问题
I am new to Git so bear with me.
I have a Git repository (on GitHub) and I have lots of coders who are inexperienced with Git. When I hire them, I ask them to make a pull request towards my repository so I can review their changes before I merge. At the moment my biggest problem is that often I merge changes into my repository after they fork it, but before they make their pull request, meaning that merging their pull request overrides an earlier commit.
Is there a way for me to ensure that this will not happen apart from telling them to avoid the problem?
回答1:
The way to ensure that this will not happen is to reject any commit which cannot be applied in a fast-forward manner.
But nothing prevent a user to submit a pull-request without first updating his/her own fork.

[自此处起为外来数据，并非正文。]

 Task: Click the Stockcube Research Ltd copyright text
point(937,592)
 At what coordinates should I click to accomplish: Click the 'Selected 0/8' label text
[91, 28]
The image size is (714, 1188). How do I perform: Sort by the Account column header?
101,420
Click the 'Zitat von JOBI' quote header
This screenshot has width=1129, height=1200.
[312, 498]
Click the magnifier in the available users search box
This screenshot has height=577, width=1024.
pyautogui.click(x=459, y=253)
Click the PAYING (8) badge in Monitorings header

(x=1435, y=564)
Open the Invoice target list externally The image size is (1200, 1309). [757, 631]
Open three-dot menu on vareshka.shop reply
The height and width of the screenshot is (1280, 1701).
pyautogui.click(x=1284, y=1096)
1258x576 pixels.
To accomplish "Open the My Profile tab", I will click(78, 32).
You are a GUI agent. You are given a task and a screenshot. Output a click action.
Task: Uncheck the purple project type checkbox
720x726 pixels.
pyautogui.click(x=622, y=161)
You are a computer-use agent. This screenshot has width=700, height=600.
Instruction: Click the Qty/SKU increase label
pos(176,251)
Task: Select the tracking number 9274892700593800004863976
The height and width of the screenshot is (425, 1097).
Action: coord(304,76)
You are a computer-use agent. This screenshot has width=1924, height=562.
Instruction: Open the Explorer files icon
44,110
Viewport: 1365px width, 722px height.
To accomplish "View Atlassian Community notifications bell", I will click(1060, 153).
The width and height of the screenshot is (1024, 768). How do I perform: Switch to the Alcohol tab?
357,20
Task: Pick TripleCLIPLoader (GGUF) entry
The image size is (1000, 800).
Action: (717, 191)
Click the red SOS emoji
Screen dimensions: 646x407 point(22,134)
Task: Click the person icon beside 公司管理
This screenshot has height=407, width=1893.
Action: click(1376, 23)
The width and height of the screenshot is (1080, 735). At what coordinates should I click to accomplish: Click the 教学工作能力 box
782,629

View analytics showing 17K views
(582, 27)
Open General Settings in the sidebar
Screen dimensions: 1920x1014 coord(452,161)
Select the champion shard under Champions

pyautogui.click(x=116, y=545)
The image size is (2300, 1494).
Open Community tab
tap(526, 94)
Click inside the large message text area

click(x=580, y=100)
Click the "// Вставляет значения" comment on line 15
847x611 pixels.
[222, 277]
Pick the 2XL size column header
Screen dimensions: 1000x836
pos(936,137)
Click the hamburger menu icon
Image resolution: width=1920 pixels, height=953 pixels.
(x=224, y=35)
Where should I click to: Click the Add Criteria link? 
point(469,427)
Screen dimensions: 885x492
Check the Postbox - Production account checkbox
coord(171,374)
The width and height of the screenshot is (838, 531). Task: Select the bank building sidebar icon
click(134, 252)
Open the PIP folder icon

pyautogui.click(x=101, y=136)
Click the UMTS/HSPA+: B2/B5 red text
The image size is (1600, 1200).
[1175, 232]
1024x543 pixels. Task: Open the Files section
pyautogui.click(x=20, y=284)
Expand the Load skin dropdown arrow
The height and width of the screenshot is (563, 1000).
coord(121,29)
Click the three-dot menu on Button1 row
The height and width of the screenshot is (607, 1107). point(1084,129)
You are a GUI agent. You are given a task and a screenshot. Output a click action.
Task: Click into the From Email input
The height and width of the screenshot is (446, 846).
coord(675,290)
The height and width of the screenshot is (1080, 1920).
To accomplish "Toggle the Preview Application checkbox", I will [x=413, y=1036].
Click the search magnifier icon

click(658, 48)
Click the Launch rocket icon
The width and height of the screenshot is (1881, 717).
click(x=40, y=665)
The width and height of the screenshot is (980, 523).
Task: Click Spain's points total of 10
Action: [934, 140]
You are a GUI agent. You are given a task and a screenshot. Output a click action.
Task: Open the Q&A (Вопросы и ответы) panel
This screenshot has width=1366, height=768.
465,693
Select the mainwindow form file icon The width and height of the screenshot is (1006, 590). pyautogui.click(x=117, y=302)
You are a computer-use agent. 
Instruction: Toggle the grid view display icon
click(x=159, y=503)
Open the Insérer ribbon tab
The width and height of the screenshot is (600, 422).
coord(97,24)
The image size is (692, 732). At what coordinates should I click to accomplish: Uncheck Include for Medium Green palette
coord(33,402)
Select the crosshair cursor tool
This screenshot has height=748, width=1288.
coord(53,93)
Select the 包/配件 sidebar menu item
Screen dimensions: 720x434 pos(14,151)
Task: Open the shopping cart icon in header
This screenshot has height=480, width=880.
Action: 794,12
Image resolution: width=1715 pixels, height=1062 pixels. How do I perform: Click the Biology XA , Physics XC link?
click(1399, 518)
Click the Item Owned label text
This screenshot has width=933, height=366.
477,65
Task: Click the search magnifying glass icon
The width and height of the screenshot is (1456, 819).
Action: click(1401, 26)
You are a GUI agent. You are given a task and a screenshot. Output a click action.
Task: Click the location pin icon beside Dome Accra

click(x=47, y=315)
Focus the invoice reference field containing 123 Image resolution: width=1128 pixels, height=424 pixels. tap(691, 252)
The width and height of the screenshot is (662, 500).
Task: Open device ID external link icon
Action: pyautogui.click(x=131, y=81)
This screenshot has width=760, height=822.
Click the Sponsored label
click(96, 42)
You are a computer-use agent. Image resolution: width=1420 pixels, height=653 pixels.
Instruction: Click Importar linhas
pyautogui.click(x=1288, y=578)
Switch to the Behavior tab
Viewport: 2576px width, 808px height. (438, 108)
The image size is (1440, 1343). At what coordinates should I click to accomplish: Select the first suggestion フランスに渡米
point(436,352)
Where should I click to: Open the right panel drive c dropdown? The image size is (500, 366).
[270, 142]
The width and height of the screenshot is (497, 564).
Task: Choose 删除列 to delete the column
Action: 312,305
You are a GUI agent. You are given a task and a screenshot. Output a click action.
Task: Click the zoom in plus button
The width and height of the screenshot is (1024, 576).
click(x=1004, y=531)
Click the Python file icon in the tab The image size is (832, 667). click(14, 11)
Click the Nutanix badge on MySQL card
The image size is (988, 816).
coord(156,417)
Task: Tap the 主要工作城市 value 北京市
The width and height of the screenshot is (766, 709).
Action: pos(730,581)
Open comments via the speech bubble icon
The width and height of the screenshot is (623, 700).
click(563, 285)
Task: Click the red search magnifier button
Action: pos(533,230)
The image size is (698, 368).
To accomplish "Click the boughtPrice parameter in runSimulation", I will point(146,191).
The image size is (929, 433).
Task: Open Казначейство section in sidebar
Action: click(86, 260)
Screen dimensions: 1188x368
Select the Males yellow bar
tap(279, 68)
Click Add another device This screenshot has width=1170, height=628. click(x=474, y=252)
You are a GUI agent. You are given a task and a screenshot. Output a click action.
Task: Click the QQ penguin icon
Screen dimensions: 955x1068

A correct pull request should be applied in a fast-forward manner, which means a contributor should first rebase his/her work on top of the latest commit of the destination repo (ie git pull --rebase), before making the pull request.
In other words, they should first integrate your other changes you have merged in their own local repo, test that their contribution is still working, before the pull request.
If they do that, there won't be any issue with overriding earlier commits.
If there is, you simply reject the pull request, asking the contributor to rebase the local repo first.
回答2:
The hard way: Ask them to create a (local) branch before merge.
The easy way: Let's forget "how to avoid the problem", tell them how to fix it. In git, we have git reflog
that can rollback (almost) any changes.
P.S. Merging don't "override" an earlier commit. You can use git log ; git reset
to fix (most) of it even if you don't have reflog.